# Shortest Cycling?



## Kamee (Aug 29, 2003)

Okay, well the sand was a gigantic flop. After many hours, my tank still looked like a 55 gallon jug of milk. Spent about 6 hours cleaning the damn thing out and re-doing it in natural gravel /w live plants and the new powerhead I just installed. ( The current looks bad ass )









Anyhow, I've had it runnin for about an hour, it's 1am here, but I dont want to go to sleep with my p's in the cooler overnight. Think they would be okay if I tossed them in, in like 2 or 3 hours?


----------



## eatfish (Jul 30, 2003)

i told you to clean the sand out realy realy well.








(imo) i dont know if id toss the p's in just yet, put the power head in the cooler and throw some plants in for hiding


----------



## soulfly (Aug 7, 2003)

id wait at least a week or so.


----------



## thoroughbred (Mar 14, 2003)

if u add bio spira u can add them in 24 hrs did u?


----------



## Lahot (May 20, 2003)

I set up a 75 this weekend with 30 gallons of water from another tank, 30 lbs of gravel from the tank, and besides the new filter I'm running the one that was on the other tank. I added fish right to it.
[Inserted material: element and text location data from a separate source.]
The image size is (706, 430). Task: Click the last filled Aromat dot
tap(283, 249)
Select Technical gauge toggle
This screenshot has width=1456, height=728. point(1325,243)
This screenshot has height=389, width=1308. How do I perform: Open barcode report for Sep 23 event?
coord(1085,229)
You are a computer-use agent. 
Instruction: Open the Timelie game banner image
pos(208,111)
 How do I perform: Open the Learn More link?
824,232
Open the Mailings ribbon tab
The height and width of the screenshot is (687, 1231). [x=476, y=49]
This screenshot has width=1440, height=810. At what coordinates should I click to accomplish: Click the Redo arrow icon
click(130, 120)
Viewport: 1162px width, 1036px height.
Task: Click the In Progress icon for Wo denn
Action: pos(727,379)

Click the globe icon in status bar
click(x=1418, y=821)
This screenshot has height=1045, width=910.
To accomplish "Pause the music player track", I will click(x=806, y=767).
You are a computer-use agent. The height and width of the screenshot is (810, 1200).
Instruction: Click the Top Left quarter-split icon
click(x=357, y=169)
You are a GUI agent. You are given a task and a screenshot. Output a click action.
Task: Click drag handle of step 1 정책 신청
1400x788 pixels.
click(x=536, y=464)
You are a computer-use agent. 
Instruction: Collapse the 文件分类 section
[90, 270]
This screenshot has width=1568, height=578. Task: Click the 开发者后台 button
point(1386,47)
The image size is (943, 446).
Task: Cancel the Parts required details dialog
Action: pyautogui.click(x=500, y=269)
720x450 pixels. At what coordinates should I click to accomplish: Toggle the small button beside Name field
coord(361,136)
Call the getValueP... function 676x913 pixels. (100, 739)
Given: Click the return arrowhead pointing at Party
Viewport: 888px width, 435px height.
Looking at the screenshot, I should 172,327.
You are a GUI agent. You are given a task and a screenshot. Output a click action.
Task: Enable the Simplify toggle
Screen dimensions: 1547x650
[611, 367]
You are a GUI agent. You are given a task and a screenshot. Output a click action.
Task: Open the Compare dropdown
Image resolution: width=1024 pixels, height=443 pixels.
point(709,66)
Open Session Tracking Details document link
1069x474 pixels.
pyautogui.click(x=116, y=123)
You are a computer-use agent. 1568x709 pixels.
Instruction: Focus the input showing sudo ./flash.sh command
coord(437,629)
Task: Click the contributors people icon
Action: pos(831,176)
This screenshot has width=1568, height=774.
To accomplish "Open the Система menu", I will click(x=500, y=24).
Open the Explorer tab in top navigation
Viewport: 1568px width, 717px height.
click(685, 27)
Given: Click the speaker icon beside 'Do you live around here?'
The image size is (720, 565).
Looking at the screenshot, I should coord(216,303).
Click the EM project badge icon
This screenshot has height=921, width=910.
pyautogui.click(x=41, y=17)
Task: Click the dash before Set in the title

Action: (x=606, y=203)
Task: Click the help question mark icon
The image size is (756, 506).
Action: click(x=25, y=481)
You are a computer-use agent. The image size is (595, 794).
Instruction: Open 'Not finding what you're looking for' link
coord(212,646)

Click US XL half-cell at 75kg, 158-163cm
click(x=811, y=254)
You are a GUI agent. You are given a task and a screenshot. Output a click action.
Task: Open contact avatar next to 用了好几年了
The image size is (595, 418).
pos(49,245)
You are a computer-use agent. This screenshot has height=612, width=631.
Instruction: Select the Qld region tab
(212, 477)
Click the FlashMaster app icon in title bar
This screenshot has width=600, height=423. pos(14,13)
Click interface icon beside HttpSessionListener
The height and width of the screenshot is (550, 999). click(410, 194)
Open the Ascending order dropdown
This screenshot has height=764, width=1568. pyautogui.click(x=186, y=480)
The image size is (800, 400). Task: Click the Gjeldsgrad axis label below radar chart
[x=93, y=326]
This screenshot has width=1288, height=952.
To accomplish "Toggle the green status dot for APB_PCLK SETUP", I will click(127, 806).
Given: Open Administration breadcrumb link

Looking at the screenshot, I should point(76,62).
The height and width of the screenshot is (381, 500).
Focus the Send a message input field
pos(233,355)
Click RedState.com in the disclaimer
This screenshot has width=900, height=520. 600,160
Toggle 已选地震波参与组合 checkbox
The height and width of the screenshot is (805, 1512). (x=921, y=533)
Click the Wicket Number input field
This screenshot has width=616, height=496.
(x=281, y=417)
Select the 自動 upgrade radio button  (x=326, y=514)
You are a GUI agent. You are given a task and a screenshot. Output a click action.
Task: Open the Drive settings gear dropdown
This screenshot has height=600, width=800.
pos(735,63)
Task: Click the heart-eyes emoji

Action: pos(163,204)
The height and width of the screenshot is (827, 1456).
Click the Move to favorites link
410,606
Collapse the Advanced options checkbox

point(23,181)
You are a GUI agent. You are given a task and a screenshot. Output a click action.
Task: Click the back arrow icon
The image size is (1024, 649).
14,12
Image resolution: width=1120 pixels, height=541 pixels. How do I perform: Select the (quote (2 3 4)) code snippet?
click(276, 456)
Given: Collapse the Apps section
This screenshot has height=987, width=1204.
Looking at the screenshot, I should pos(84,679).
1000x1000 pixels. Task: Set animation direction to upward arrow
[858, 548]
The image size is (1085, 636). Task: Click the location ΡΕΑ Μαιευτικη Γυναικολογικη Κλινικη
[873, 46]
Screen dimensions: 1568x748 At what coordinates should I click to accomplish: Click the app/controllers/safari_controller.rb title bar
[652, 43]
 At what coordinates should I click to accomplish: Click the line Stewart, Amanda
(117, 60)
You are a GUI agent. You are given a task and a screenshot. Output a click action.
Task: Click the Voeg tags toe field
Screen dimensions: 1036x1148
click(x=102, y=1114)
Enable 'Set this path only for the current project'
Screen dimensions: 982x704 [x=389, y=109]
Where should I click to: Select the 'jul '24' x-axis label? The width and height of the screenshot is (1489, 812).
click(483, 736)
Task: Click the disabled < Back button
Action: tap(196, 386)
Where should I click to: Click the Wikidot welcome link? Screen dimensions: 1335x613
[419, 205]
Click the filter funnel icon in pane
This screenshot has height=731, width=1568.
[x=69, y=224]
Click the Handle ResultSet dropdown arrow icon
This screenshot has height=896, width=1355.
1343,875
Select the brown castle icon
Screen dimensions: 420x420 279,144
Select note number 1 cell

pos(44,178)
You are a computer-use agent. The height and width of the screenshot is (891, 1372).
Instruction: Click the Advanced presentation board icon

The first few days aren't the scary part, it's in a week or 2 when you have to wait to see if you get a nitrite spike and everything dies.

good luck


----------



## Judazzz (Jan 13, 2003)

*_Moved to Water Chemistry Forum_*


----------



## 10RedBellyPiranhas (Aug 24, 2003)

get pictures
i had my piranhas in blue sand 3RBP5" and 1 black piranha3" in a 30gallon high.

-Steve

150gallon/10 RBP about 5" and a ploces 1-7" abr 
and to many other tanks to add


----------